** start Task data **
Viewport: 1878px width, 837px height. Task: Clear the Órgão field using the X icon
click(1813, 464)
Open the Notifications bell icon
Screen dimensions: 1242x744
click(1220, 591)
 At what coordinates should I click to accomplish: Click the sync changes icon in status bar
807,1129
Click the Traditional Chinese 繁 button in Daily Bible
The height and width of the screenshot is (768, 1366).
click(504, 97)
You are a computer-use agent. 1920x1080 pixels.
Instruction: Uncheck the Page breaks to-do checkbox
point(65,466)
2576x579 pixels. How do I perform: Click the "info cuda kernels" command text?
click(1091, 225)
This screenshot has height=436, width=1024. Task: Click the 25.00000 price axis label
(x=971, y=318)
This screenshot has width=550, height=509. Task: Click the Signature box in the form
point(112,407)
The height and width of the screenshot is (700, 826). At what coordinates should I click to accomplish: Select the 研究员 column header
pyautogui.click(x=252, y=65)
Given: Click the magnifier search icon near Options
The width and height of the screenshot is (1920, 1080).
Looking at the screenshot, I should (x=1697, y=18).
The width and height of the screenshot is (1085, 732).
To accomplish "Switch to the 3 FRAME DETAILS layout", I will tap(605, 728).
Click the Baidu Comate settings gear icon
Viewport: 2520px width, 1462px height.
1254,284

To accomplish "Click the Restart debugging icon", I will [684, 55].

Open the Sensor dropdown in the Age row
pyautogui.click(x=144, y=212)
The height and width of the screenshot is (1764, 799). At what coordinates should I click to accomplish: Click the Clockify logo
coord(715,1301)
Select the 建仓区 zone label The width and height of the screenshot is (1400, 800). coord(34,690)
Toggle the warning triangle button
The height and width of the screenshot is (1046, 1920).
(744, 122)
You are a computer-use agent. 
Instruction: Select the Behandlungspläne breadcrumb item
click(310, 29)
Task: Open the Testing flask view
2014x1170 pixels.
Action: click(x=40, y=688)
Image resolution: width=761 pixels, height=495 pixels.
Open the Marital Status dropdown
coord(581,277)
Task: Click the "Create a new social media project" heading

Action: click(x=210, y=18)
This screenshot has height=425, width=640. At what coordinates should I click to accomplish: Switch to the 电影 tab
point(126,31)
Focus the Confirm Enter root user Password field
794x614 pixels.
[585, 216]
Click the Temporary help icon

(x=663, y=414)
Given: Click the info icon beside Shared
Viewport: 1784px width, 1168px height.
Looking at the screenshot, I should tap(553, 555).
** end Task data **
[What you should do]: Retype the lines from the one holding "Given: Click the info icon beside Shared" through the end of the records, inclusive, with no changes.

[Expected answer]:
Given: Click the info icon beside Shared
Viewport: 1784px width, 1168px height.
Looking at the screenshot, I should tap(553, 555).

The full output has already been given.